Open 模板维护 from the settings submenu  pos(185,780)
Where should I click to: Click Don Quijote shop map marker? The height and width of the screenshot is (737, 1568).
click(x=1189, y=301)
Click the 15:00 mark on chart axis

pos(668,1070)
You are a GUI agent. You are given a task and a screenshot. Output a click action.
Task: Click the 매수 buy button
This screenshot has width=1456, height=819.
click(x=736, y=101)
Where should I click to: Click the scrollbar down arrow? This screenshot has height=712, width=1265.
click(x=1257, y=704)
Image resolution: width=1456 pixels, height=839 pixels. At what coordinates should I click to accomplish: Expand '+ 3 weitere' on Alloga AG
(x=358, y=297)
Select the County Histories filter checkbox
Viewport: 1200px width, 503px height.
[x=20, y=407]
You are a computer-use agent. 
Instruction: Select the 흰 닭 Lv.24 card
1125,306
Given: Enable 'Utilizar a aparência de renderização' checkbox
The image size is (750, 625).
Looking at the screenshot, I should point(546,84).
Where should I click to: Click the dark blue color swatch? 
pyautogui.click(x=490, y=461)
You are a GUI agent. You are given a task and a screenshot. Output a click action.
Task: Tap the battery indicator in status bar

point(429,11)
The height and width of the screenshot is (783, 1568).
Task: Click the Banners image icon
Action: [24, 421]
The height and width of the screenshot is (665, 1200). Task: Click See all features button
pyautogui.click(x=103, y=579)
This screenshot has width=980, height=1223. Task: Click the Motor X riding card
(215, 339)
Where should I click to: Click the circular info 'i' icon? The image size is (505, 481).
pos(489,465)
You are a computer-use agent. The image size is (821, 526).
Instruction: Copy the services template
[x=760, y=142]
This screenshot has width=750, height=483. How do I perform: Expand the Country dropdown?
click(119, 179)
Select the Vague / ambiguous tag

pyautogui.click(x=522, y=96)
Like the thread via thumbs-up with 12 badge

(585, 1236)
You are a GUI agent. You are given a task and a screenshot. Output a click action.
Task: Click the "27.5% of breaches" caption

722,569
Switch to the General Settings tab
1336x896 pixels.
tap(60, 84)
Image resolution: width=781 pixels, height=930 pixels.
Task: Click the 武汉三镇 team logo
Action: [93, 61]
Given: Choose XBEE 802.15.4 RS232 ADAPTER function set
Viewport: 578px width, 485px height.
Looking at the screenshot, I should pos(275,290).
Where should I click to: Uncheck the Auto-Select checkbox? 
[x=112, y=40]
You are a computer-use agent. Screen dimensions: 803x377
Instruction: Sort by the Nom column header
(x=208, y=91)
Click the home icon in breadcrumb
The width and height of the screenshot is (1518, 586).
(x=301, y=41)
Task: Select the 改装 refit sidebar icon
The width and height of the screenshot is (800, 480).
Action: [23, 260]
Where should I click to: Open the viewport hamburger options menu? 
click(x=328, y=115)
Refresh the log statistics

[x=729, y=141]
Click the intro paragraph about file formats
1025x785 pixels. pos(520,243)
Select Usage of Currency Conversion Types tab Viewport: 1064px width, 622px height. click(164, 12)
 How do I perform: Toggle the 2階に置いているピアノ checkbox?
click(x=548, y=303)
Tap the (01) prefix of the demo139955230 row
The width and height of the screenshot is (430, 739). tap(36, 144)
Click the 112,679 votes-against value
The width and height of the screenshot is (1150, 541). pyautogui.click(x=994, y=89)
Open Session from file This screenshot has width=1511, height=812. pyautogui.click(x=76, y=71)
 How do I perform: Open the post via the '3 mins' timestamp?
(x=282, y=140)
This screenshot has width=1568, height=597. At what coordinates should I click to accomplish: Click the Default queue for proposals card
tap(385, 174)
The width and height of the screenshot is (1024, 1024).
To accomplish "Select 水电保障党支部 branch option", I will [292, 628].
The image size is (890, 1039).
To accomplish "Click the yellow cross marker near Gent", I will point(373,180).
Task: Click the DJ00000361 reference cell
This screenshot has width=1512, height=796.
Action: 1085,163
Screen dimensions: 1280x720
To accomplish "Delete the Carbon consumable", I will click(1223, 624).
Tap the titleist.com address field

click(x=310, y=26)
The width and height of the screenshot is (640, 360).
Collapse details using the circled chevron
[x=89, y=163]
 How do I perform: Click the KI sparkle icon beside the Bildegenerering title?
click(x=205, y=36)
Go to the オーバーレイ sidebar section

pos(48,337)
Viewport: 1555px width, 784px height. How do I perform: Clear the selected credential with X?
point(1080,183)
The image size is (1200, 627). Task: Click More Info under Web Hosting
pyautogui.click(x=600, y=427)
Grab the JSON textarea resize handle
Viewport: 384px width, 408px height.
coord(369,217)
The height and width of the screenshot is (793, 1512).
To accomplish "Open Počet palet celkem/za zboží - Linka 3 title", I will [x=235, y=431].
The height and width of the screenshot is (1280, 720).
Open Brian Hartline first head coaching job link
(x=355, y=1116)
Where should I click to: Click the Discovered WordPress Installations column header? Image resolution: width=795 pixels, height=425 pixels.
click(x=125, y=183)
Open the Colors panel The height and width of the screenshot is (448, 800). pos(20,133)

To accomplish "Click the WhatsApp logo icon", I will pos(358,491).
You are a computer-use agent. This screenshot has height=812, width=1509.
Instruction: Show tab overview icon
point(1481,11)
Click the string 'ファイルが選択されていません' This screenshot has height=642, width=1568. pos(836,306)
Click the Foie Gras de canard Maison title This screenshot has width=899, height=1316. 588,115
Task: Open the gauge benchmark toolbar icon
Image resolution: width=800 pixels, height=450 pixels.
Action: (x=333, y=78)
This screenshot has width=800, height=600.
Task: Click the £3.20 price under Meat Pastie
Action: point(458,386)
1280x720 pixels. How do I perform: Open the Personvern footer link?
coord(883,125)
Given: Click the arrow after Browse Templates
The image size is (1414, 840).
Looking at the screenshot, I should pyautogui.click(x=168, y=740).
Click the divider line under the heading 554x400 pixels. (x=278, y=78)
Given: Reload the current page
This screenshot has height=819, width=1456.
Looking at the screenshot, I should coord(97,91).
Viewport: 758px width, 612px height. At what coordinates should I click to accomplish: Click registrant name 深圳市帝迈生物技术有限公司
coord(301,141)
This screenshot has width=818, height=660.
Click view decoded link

══════

*WRITTEN EXERCISE*
Recast the listing above, from its first line through the line containing "pos(668,1070)", as a two-column CSV with the headers text and answer. Give one row per entry, with its text and its answer each in a single quoted field and any line breaks replaced by spaces.

*EXPECTED ANSWER*
text,answer
"Open 模板维护 from the settings submenu","pos(185,780)"
"Where should I click to: Click Don Quijote shop map marker? The height and width of the screenshot is (737, 1568).","click(x=1189, y=301)"
"Click the 15:00 mark on chart axis","pos(668,1070)"